> _Extracted records_:
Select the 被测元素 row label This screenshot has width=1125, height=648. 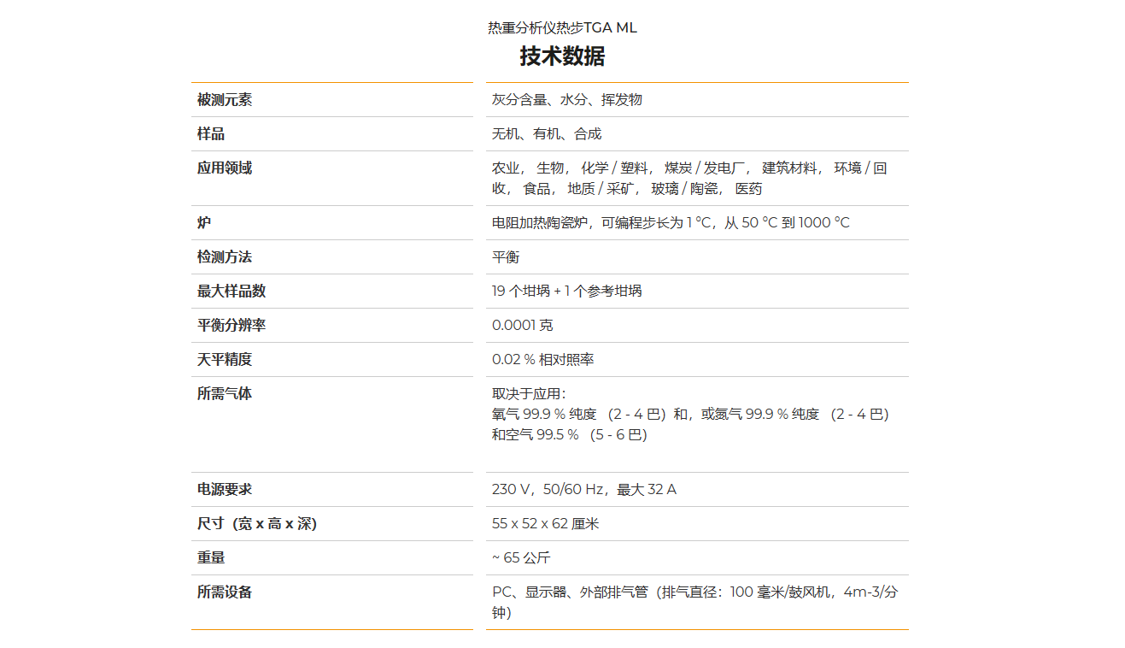tap(225, 100)
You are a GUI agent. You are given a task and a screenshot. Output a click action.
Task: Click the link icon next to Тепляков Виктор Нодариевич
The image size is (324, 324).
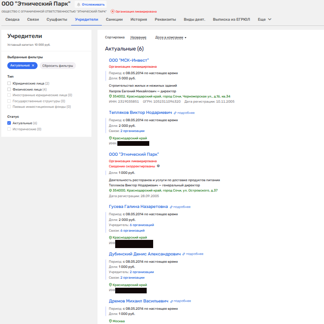[175, 113]
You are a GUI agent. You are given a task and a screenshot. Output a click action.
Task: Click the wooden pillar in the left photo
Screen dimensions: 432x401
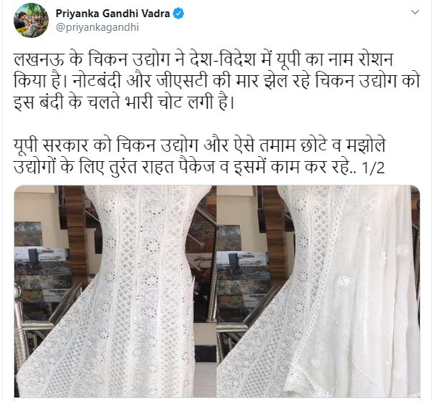(76, 234)
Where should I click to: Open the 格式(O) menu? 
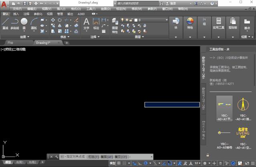[76, 8]
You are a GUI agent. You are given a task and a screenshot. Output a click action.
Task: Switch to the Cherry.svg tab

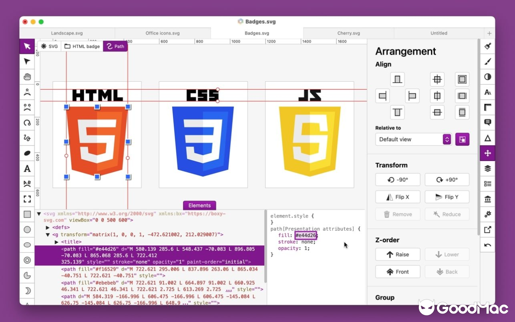348,33
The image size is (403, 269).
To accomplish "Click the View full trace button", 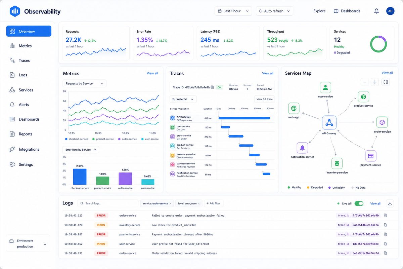I will (264, 99).
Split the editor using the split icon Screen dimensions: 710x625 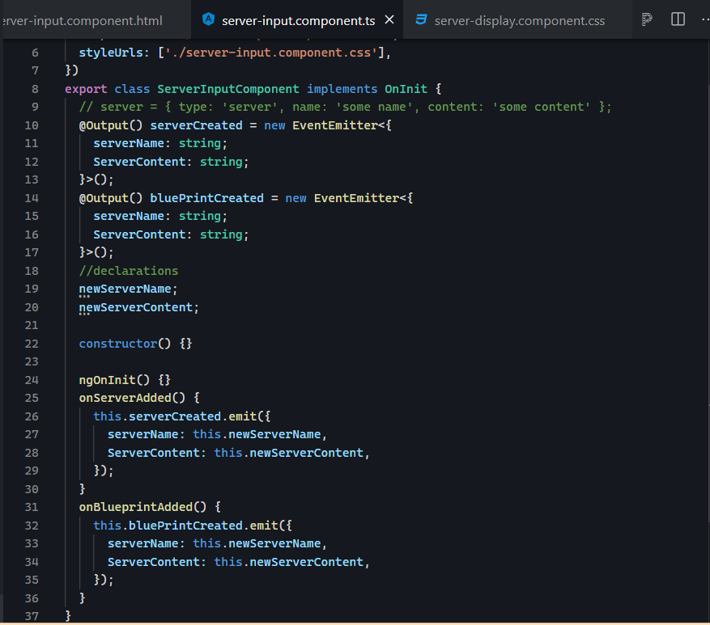point(677,20)
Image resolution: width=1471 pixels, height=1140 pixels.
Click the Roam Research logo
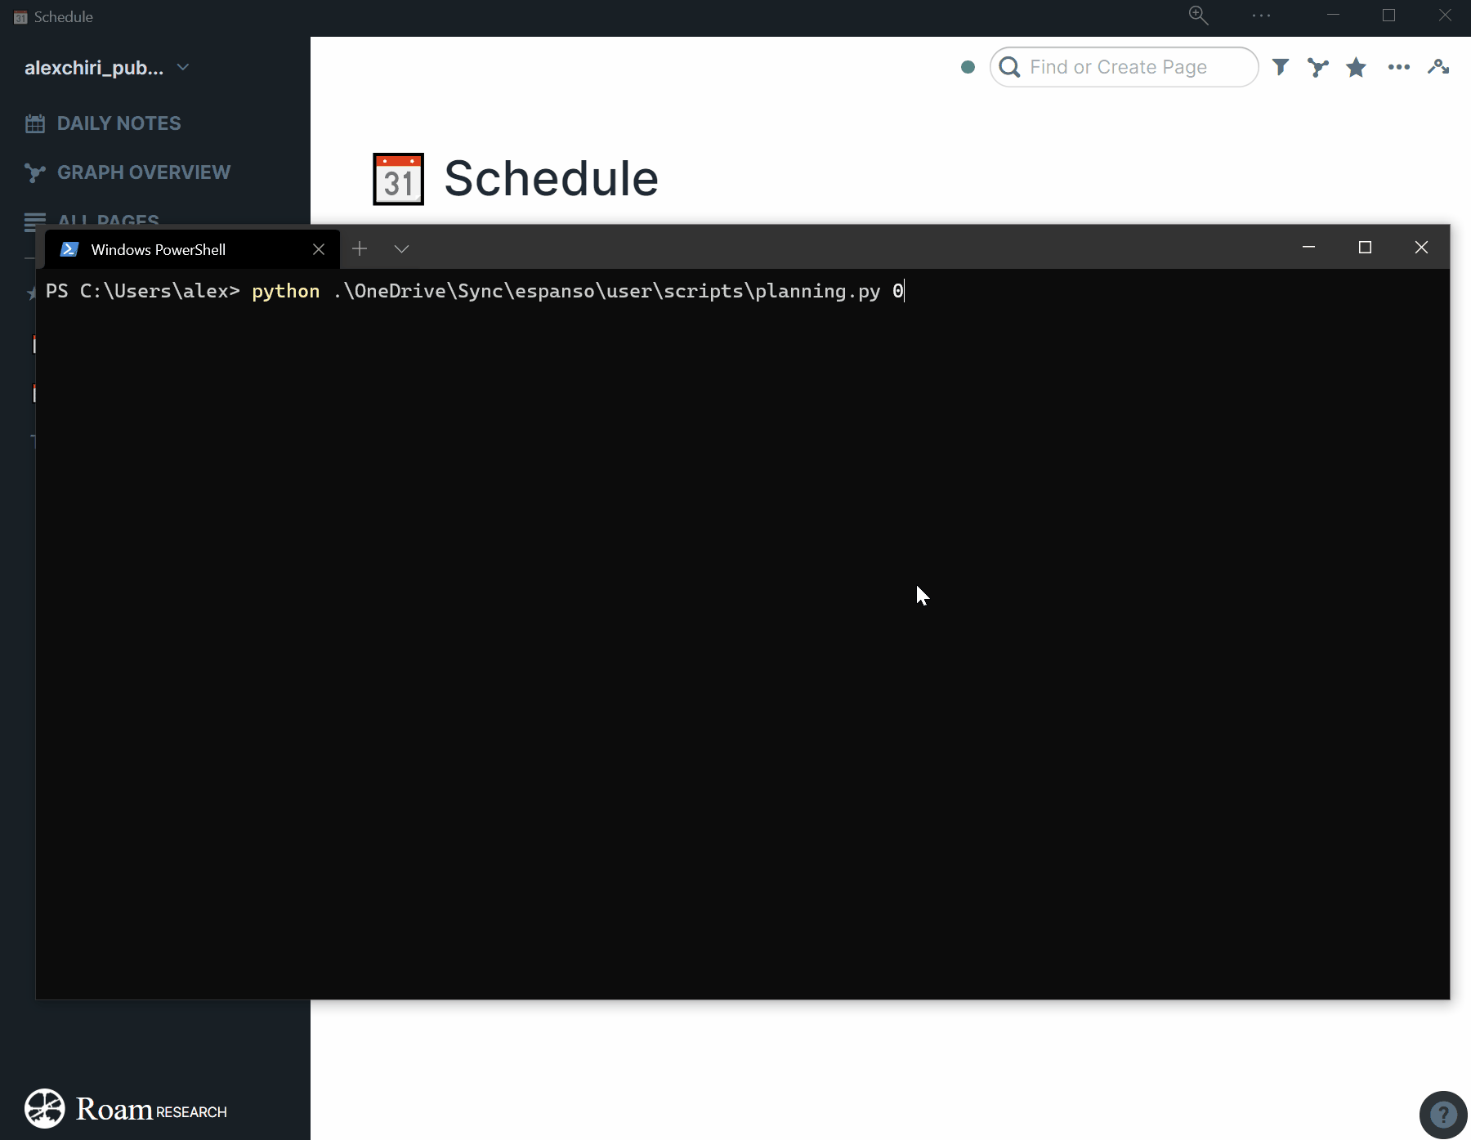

> _Exercise aim_:
The lines to copy exactly start with the line above that has "The image size is (324, 324)." and go on through the line that has "The image size is (403, 269)."; please include both, add nothing else, and omit the pictures.

> _Written reply_:
The image size is (324, 324).
[175, 113]
You are a GUI agent. You are given a task and a screenshot. Output a click action.
Task: Click the wooden pillar in the left photo
Screen dimensions: 432x401
(76, 234)
Where should I click to: Open the 格式(O) menu? 
[76, 8]
You are a GUI agent. You are given a task and a screenshot. Output a click action.
Task: Switch to the Cherry.svg tab

348,33
The image size is (403, 269).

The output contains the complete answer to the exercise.